Managing expectations

An affordable, effective countrywide public transport system would do much to ease the pressure on the roads but its implementation has proved beyond the state’s capacity.

“Unfortunately”, noted the Sanral website in justifying highway tolling as a means to raise road building funds, “road infrastructure has not kept up with the increased traffic demand, resulting in a road and freeway network that is over capacity”.

Such sentiments were welcomed by motorists, and the argument was never about the need for highway tolling; it was always about a sensible way of doing it. The backlash inevitably happened when Sanral tried to steamroller through a project that was unfairly punishing on motorists and preposterously expensive. Anger was further stoked when Sanral tried to hide costs and inadequately interacted with the public.
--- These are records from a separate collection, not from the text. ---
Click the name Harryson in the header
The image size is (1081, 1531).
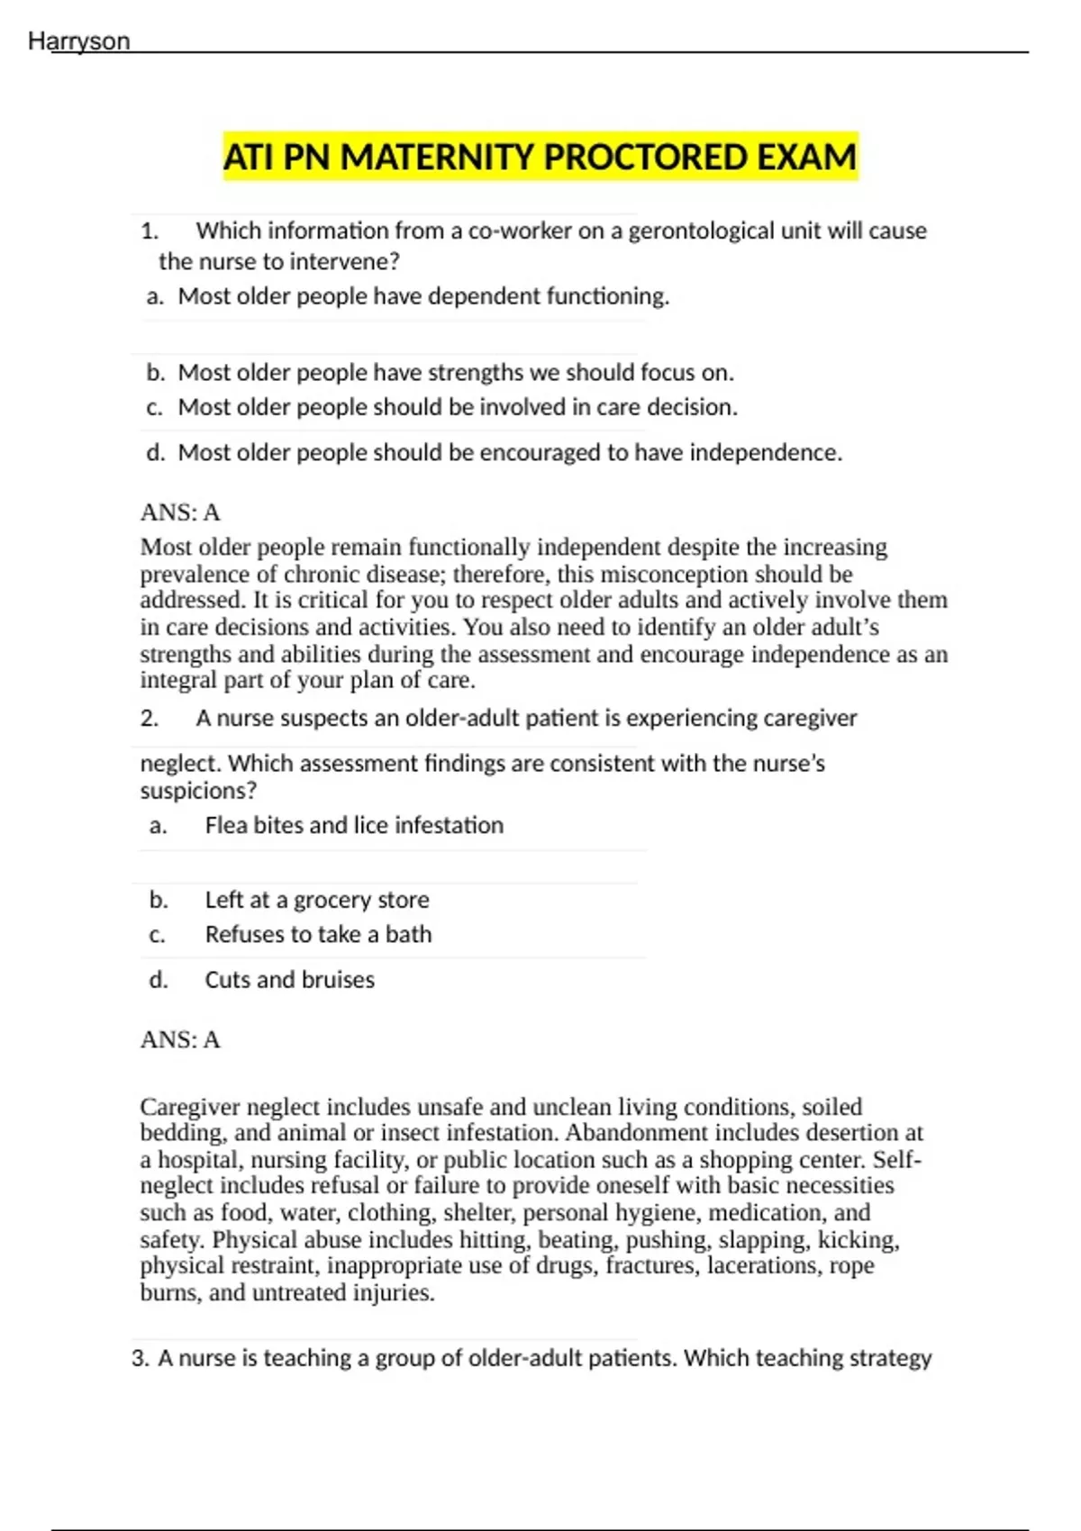(79, 41)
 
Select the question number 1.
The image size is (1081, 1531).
(150, 231)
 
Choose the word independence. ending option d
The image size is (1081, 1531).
(766, 452)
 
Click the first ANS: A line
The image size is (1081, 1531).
(180, 512)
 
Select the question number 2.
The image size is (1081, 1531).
(150, 719)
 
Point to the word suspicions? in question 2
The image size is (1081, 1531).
(198, 791)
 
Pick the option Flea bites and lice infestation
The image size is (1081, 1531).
(354, 826)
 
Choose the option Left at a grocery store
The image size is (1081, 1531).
(317, 900)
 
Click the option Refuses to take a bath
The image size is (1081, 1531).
(318, 935)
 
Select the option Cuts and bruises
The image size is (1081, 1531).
(289, 980)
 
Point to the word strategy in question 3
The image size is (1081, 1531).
(887, 1358)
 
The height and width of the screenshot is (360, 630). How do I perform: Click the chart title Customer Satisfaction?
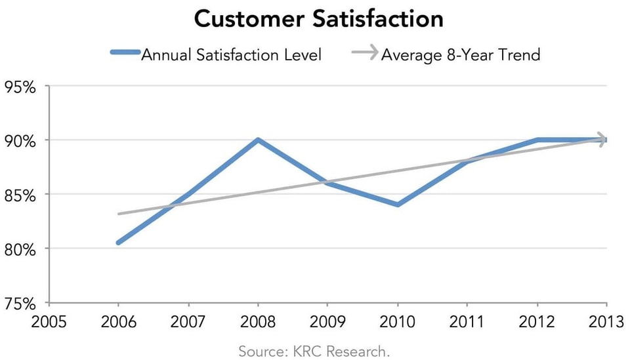pos(318,18)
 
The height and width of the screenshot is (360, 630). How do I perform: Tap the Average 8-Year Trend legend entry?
pos(460,54)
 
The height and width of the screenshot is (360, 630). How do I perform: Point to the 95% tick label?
pos(22,87)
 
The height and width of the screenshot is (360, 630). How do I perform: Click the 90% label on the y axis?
pos(22,140)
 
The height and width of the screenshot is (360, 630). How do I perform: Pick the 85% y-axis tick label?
pos(22,195)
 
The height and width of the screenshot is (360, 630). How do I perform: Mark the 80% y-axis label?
pos(22,249)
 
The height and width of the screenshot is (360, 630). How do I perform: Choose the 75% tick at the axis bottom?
pos(22,304)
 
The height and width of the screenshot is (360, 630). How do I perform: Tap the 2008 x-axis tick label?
pos(258,321)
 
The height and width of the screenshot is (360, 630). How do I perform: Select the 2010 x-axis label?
pos(397,321)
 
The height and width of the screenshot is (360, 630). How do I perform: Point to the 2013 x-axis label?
pos(606,321)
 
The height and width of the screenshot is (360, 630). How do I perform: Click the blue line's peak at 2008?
pos(258,140)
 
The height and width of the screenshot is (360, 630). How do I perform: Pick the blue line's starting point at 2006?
pos(119,243)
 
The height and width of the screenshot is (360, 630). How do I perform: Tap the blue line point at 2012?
pos(537,140)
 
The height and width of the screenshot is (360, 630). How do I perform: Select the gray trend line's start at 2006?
pos(119,214)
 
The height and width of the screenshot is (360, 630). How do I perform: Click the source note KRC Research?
pos(314,351)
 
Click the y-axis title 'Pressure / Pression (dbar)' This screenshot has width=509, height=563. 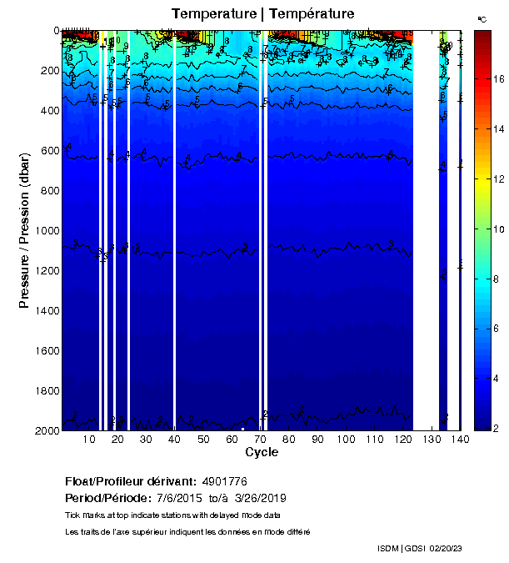click(24, 230)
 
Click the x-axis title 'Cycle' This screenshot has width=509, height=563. click(262, 452)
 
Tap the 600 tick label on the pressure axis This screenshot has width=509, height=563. click(47, 151)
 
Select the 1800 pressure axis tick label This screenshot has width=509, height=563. click(44, 391)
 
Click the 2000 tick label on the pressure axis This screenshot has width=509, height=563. click(44, 430)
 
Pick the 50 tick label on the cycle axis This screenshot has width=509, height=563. click(202, 440)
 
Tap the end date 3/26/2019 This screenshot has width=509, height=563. click(261, 498)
The Democratic Alliance, used the ANC’s discomfit to rub in the DA’s belief that “e-tolls aren’t working, and never will. They’re unjust and should be scrapped,” declared party spokesman Neil Campbell.

He also took issue with “the shroud of secrecy surrounding the procurement, construction and operator costs of the GFIP, e-tolling and the substantial percentages of revenue leaving the country. This secrecy needs to be lifted, and all aspects of the procurement made public.”

Campbell labelled the system of billing and collection as “cumbersome”, along with Sanral’s “heavy-handedness in forcing motorists to purchase e-tags that speaks of a government out of touch with the needs of the people”.

He said increased transport costs pushed up commodity prices and stifled economic growth, and due to the size of the provincial economy, harmed South Africa’s growth prospects, especially job creation and small and medium enterprises.

The imposition of e-tolling has highlighted South Africans’ ingenuity and resolve in bypassing rules and regulations they disagree with. Increasingly roads are flooded by vehicles displaying bogus or cloned number plates, while non-payers blatantly disregard Sanral’s invoices and threatening letters, secure in the safety of the numbers, now in the millions, of cheerfully delinquent e-toll road users.

“Police can’t handle the epidemic of real crime,” is the oft-expressed sentiment. “Will they really have the time to hand deliver millions and millions of summonses and will overstretched courts really have the time and space to hear them?”

Governments everywhere find it painful and almost impossible to admit they were wrong and the ANC is no exception. The question now is: Will the government back down, eat crow and restart the process, or will it stubbornly take the chance of facing a wrathful electorate come voting day just down the road?